If you have any network-attached storage (NAS) devices on your home or office network, be advised that they are the new favorite inroad for hackers around the world. According to a report recently published by researchers at 360 Netlab, hacking groups are increasingly exploiting weaknesses in some NAS devices running a variety of QNAP firmware versions that suffer from command injection vulnerabilities.
While QNAP addressed 360 Netlab with their release of firmware version 4.3.3 back in July 2017, unfortunately, most people are not good about keeping their firmware up to date, so you may have one or more vulnerable devices and not even realize it. Both QNAP and the researchers at 360 Netlab recommend checking the version number of the firmware you’re using and upgrading now if you are at risk.

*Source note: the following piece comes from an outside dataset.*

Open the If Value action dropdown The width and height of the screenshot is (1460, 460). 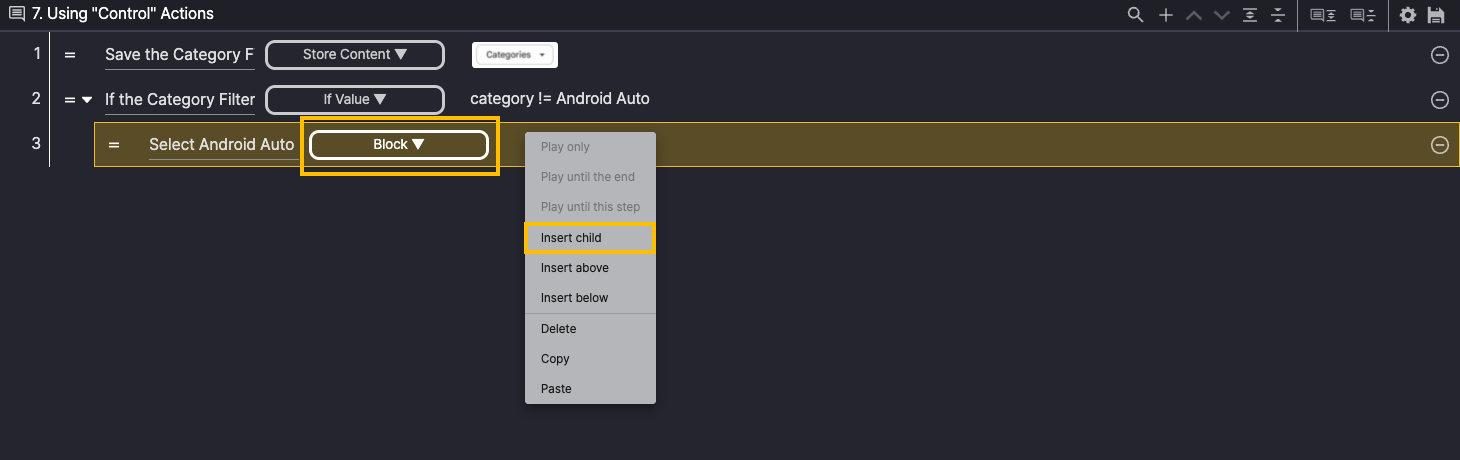[355, 100]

If you’re looking for additional technical details about causing the problem and how it was addressed, there are more details listed below.
QNAP had this to say about version 4.3.3 of their firmware:
“This release replaced the system function with qnap_exec, and the qnap_exec function is defined in the /usr/lib/libuLinux_Util.so.0,” 360 Netlab said. By using the execv to execute custom command, command injection has been avoided.”
Sadly, this isn’t the first time QNAP has been the target of hackers. There’s an ongoing ransomware campaign that utilizes eChoraix ransomware to encrypt NAS devices. Last month, the US’s CISA and the UK’s NCSC issued a joint malware alert about a malware strain called QSnatch that also targets QNAP NAS devices.
In any event, although this issue has long been resolved, it’s clear that there are a significant number of vulnerable devices out there, both on home and office networks.
Kudos to 360 Netlab for shining a light on the NAS vulnerability and QNAP for moving swiftly to correct the issue.